(By Balaseshan) UBS Securities analyst Ami Fadia downgraded rating on shares of Perrigo Co. (NASDAQ:PRGO) to "Neutral" from "Buy" due to expensive valuation. The brokerage maintained its $120 price target on shares of the global healthcare supplier.
Fadia said Perrigo has had a nice run over the past few months as management continued to execute on the business and investors gravitated towards it given the defensive nature of the store brand industry.
The current price reflects a more than 21 times price-to-earnings multiple on 2013 consensus of $5.42 to which the analyst sees limited near-term upside. Separately, she is raising the 2013 tax rate from 29% to 30%, which net of other minor adjustments lowered her EPS estimate by $0.03.
The brokerage lowered its 2013 EPS estimate for Perrigo to $5.42 from $5.45, while maintaining its 2012 estimate of $4.95.
Fadia said Perrigo faces a $0.38 per share headwind in 2013 due to one extra week's benefit that its SAP system added to 2012 (down $0.10) and one-time tax credits in 2012 (down $0.28).
While the analyst looks for CHC sales to grow double digits from new launches in the second half of 2012 and potentially a better cough/cold season than last year, she does not expect to see any big new product launches that could drive upside to consensus.
Fadia thinks nutritionals should start to see some growth as management improves its positioning and pricing.
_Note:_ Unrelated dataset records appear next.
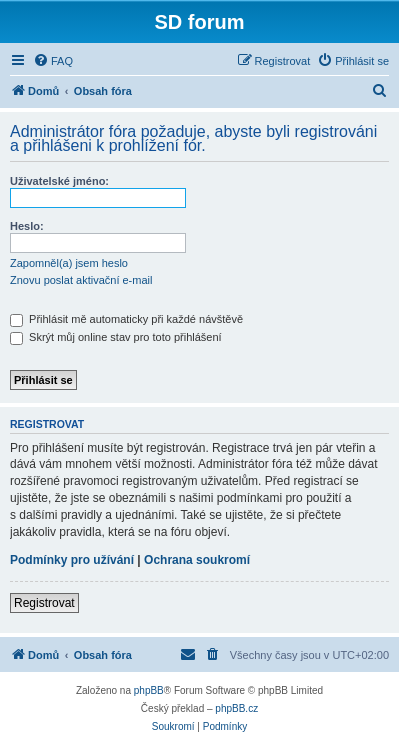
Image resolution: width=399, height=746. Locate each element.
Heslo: (27, 226)
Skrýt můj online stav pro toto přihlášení (116, 337)
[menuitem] (53, 61)
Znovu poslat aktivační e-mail (81, 280)
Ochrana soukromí (197, 560)
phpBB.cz (236, 708)
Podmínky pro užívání (72, 560)
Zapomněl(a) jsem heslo (69, 263)
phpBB (149, 690)
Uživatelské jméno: (59, 181)
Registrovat (44, 603)
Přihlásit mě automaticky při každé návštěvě (126, 319)
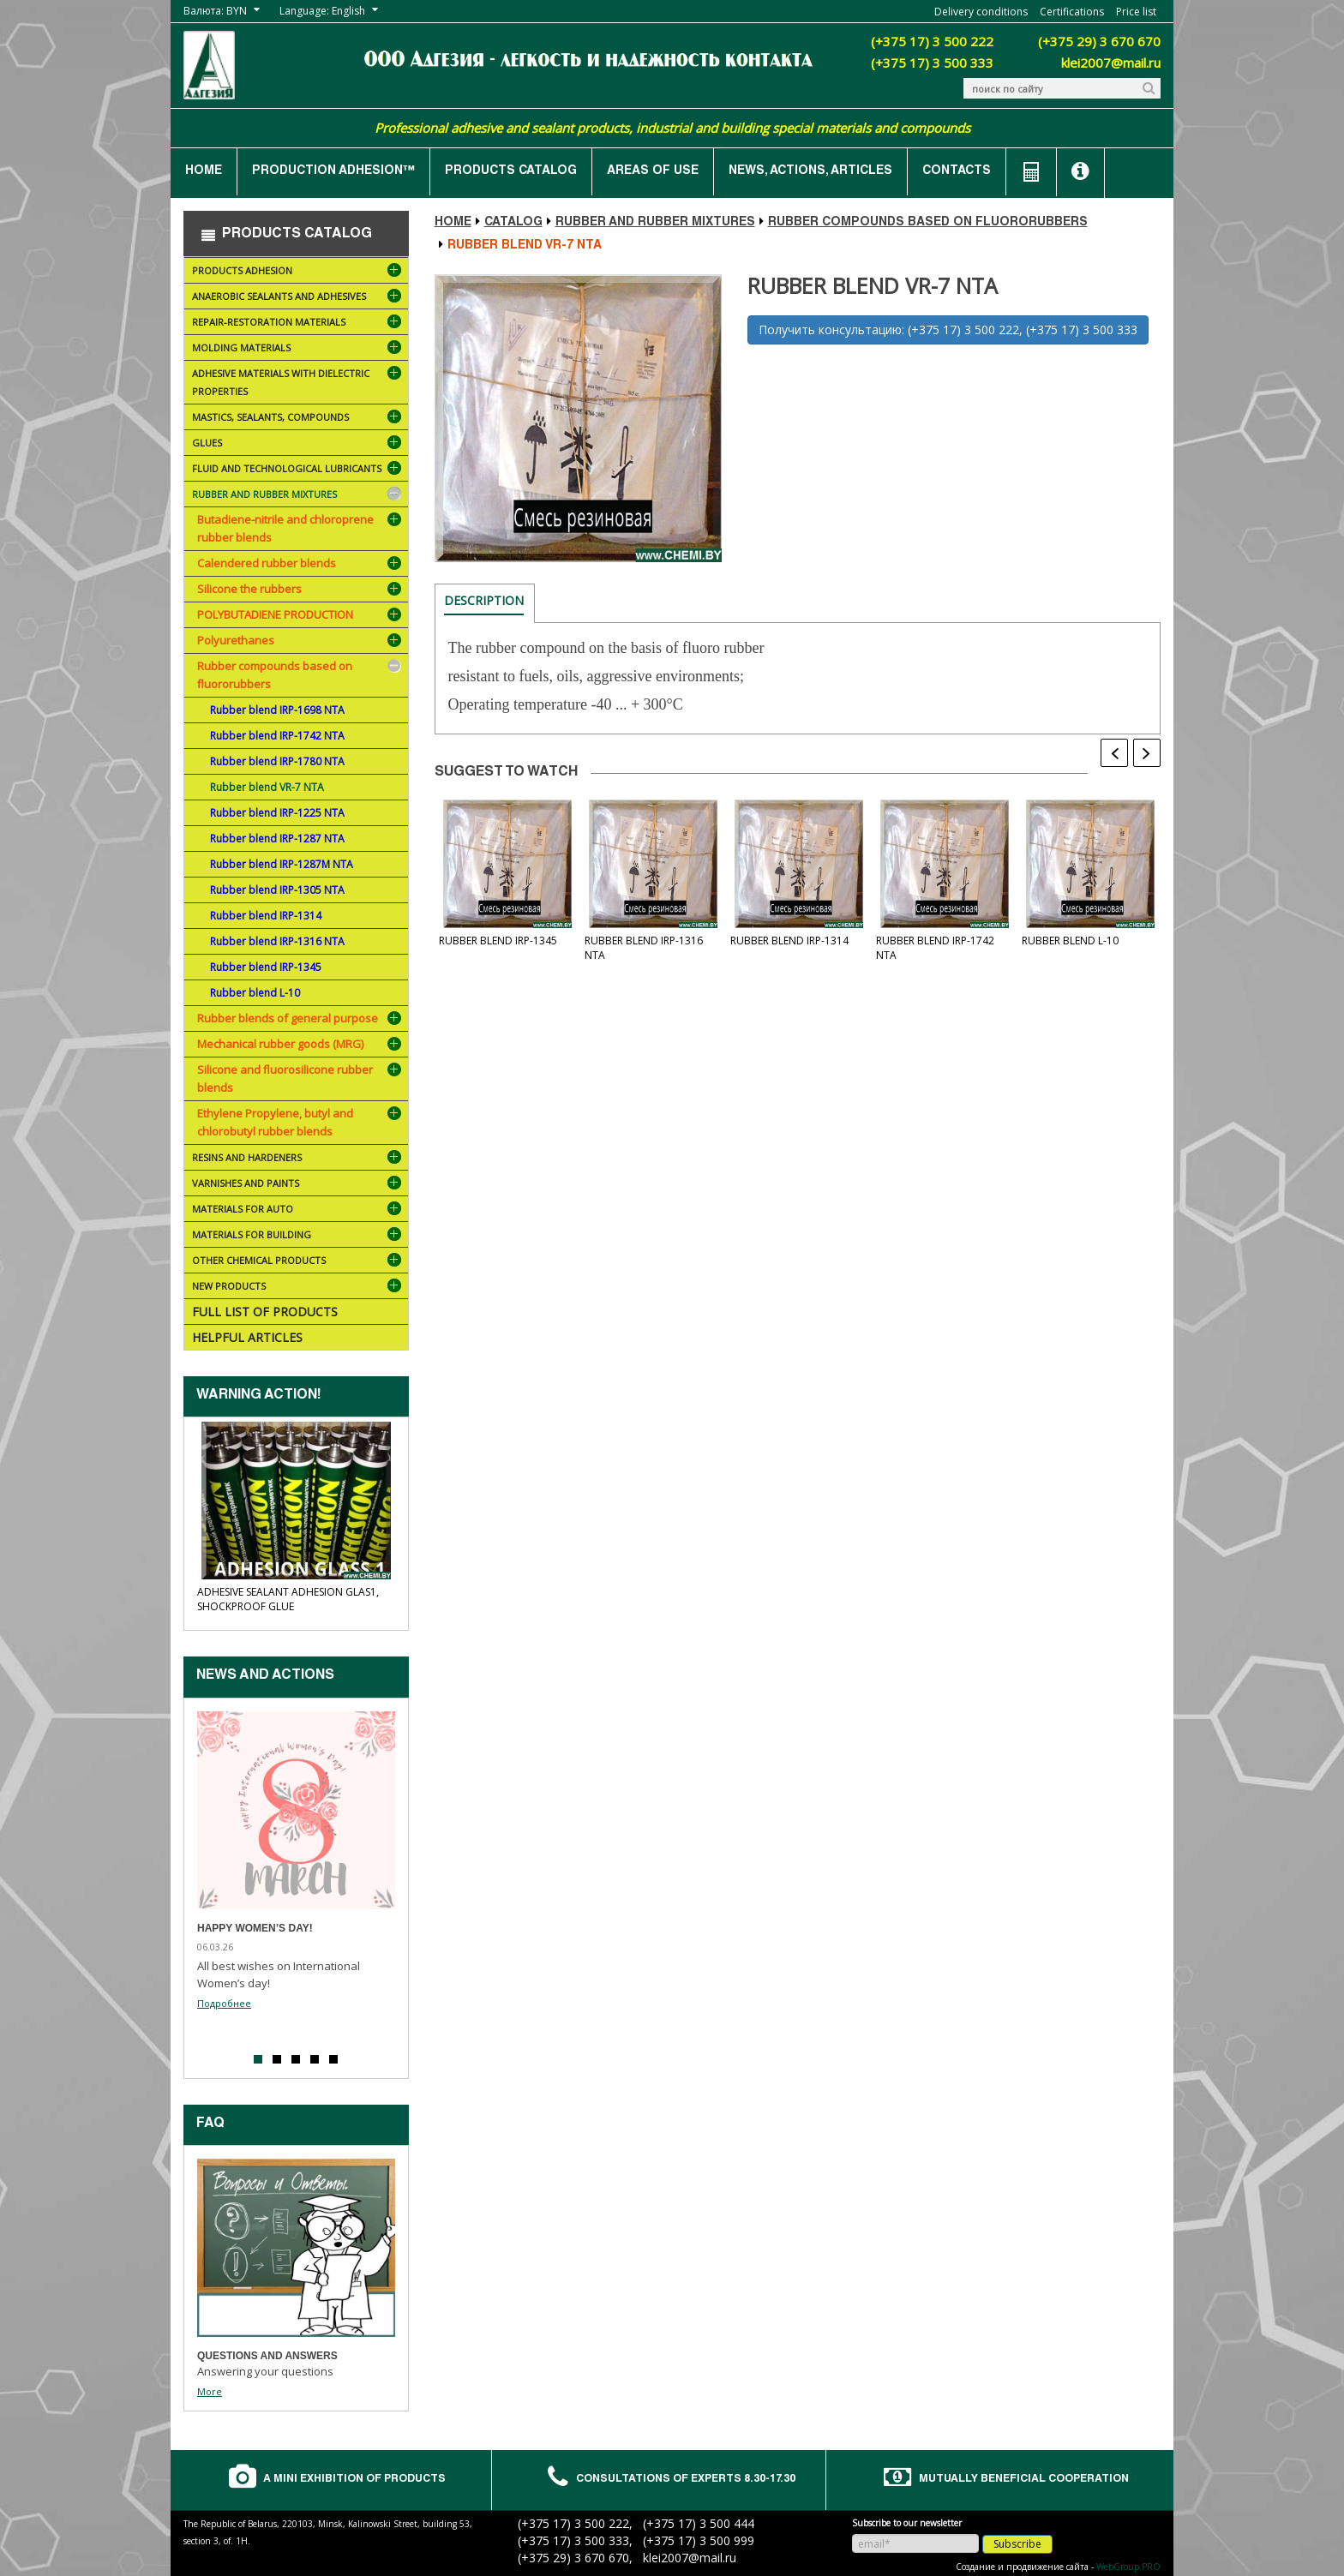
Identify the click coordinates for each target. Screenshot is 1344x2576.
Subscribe (1017, 2540)
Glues (298, 444)
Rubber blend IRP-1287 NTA (277, 838)
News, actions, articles (810, 171)
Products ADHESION (298, 272)
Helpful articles (247, 1337)
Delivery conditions (981, 11)
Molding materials (298, 349)
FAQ (210, 2124)
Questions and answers (267, 2356)
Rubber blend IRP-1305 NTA (277, 890)
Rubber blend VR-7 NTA (267, 787)
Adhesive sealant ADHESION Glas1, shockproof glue (288, 1599)
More (209, 2391)
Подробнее (224, 2003)
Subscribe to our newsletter (907, 2519)
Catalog (513, 223)
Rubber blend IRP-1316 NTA (277, 941)
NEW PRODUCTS (298, 1287)
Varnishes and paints (298, 1184)
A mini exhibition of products (357, 2479)
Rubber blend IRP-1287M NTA (281, 864)
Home (203, 171)
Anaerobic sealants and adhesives (298, 298)
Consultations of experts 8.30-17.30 (688, 2479)
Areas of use (653, 171)
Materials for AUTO (298, 1210)
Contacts (956, 171)
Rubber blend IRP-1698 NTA (277, 710)
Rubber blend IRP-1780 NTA (277, 761)
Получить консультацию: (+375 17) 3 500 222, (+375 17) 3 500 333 (948, 329)
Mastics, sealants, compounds (298, 418)
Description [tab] (484, 600)
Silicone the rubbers (249, 588)
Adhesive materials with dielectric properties (298, 385)
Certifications (1072, 11)
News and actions (265, 1676)
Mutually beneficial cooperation (1026, 2479)
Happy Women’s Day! (255, 1928)
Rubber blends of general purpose (287, 1018)
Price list (1136, 11)
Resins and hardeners (298, 1159)
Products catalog (511, 171)
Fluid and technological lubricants (298, 470)
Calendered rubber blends (266, 563)
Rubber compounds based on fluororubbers (274, 675)
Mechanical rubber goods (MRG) (280, 1043)
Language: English (322, 10)
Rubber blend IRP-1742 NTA (277, 735)
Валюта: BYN (215, 10)
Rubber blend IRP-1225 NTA (277, 813)
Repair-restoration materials (298, 323)
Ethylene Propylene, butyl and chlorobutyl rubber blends (275, 1122)
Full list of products (265, 1311)
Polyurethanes (235, 640)
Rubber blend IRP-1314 (265, 915)
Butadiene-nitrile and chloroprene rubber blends (285, 528)
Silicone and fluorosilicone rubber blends (285, 1078)
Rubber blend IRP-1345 (265, 967)
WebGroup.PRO (1128, 2563)
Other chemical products (298, 1262)
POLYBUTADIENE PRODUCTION (275, 614)
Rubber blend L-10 (255, 992)
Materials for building (298, 1236)
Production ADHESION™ (333, 171)
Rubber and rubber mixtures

And generics sales should remain strong with the help of Paddock's pipeline, but this is largely expected.
The analyst continues to view Perrigo as a strong defensive name with strong fundamentals and a dominant position in the store brand sector. While the company's medium/long-term growth still looks attractive to her, she is stepping to the sidelines at current levels.
PRGO is trading down 1.70% at $112.81 on Friday.